It is easy to forget a sweet dream, but a frightening nightmare can last a lifetime. Have you ever stopped to think that maybe your nightmares are a gift in disguise? Finding that hidden nugget of gold they are trying to tell us can often stop the nightmare forever. If you have had a nightmare that was so horrific you were afraid to go back to sleep, good for you! Nagging nightmares do not terrorize us for fun; they actually have a positive purpose.

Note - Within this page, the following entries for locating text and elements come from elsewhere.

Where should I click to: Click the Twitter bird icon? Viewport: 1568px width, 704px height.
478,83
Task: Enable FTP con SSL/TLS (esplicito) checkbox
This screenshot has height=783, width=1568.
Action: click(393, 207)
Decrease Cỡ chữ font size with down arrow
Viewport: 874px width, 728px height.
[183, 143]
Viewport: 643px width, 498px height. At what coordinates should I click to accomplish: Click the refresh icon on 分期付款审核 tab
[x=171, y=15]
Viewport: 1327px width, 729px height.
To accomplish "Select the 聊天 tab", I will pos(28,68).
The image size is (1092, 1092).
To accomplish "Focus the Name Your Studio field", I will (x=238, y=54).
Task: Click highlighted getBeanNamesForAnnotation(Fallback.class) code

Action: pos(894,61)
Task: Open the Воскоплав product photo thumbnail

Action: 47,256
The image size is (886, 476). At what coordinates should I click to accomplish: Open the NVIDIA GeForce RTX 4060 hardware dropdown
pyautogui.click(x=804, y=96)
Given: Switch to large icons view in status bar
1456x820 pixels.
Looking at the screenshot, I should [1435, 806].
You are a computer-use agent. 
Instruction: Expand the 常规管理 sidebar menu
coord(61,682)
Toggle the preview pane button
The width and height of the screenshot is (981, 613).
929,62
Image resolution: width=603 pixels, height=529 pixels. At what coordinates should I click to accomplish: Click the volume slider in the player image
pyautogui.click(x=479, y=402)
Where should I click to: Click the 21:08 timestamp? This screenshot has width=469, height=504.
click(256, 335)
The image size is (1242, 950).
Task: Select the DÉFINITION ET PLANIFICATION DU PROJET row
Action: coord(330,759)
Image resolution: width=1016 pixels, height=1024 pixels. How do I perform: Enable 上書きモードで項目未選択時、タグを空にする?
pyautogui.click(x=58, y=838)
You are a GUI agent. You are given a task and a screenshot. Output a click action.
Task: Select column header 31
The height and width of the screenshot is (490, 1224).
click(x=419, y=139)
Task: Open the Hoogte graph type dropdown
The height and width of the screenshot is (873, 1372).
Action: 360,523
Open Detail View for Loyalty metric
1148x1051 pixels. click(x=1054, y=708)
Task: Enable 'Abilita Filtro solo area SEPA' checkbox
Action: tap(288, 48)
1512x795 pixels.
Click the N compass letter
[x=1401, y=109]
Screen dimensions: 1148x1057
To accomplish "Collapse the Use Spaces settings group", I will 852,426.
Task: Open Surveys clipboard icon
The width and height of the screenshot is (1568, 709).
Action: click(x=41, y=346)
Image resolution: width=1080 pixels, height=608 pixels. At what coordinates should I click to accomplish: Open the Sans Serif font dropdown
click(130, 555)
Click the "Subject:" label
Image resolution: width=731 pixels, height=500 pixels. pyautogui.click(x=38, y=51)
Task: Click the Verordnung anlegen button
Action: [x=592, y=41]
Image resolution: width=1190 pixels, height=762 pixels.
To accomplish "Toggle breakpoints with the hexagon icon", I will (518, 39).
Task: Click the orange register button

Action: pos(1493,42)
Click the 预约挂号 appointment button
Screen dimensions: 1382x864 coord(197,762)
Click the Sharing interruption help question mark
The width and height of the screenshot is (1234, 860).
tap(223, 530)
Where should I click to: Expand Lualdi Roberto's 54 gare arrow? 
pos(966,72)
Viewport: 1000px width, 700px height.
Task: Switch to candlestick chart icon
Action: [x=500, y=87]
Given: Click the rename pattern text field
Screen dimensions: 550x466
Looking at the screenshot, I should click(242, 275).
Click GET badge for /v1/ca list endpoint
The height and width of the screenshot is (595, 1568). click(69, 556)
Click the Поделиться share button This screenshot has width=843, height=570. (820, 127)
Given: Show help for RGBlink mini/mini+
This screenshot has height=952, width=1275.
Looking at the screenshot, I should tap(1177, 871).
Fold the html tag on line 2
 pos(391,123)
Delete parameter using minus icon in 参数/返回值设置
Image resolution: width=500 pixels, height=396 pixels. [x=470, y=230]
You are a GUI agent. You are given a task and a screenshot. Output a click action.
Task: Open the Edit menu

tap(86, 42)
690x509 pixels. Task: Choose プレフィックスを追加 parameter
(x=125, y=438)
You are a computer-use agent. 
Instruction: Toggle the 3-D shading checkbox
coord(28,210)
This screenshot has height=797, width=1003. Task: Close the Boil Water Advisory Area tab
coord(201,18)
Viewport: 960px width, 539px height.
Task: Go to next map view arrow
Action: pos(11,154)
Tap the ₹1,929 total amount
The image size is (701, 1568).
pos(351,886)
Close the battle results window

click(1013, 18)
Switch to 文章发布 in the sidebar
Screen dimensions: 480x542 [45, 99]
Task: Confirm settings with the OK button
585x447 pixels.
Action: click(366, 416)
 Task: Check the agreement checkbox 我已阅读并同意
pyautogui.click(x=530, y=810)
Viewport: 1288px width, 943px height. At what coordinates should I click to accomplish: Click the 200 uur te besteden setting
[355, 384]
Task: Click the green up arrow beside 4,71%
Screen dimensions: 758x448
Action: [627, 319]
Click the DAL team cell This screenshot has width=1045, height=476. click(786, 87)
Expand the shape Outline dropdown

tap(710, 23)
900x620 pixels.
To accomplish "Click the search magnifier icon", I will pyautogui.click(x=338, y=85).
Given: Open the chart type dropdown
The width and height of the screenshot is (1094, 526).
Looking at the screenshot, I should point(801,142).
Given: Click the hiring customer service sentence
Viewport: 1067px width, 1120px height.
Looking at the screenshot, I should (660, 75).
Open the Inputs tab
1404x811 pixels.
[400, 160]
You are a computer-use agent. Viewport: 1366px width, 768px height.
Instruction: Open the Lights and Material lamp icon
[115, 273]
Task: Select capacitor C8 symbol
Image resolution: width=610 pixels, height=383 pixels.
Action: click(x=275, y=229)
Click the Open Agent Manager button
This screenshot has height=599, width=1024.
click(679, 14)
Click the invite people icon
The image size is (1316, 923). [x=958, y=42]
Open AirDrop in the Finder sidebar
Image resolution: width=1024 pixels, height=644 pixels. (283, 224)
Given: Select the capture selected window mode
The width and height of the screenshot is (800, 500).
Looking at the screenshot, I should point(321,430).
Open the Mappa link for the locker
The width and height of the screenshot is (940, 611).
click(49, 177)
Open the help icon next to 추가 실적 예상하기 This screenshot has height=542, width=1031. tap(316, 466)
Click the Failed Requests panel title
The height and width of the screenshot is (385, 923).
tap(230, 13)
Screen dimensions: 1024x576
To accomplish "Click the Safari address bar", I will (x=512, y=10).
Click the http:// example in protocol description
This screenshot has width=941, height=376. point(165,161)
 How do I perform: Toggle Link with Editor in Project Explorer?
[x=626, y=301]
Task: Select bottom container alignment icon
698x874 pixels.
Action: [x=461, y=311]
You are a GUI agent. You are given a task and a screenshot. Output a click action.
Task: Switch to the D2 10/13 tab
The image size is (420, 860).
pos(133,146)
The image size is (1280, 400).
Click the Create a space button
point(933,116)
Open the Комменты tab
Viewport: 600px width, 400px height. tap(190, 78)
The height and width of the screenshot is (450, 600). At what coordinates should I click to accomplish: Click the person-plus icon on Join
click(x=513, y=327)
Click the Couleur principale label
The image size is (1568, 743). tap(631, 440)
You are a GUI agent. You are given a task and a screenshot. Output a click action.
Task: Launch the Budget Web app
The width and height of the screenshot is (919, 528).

According to Harvard University Psychologist Deirdre Barrett, PhD, if nightmares weren’t helpful to our survival, they probably would have faded away with evolution. Barrett theorizes that nightmares act as the brain’s way of focusing attention on issues that need to be addressed.1

A nightmare may be a call to action to revisit a painful childhood incident so you can heal, or even help you overcome a current challenging situation. This makes your dream world the perfect opportunity to try out new solutions to an old problem. Or, the frightening emotion with which you awake could be a piece of something bigger, such as a future occurrence. 

A Latin proverb dating from the 16th century says ‘praemonitus, praemunitus,’ which loosely translates as ‘forewarned is forearmed.’2 Might our nightmares be arming us? Could this be our gift in disguise? The key to help us find solutions is to remember the details between our many nightly dreams. 

We shift in and out of our dream doors approximately four to six times during the night.3 Between our dream cycles, in the deep sleep level of REM (rapid eye movement), we can experience our most significant nightmares. But what is the reason for a nightmare so disturbing that it wakes us in the middle of the night? 

Nightmares have three essential purposes: They get our attention using fear because fear works. Then they keep our attention by making the experience unforgettable, thereby gifting us important information for our waking world. Lastly, their dream guidance could be a call-to-action with specific verbal directions, thus, the golden nugget. 

Nightmares can guide us to making a positive change in our lives, like reminding us of a vital childhood event, so we don’t make the same painful mistake as an adult. All our life challenges, no matter how sad, were – and still are – learning experiences. 

Bad dreams can be personal gifts from your inner-self that benefit your waking life. Embrace your nightmare’s gifts in disguise, decipher its meaning and message, follow the call to action, and thank your dreams for the opportunity to use this seemingly fearful information to live a more joyful life.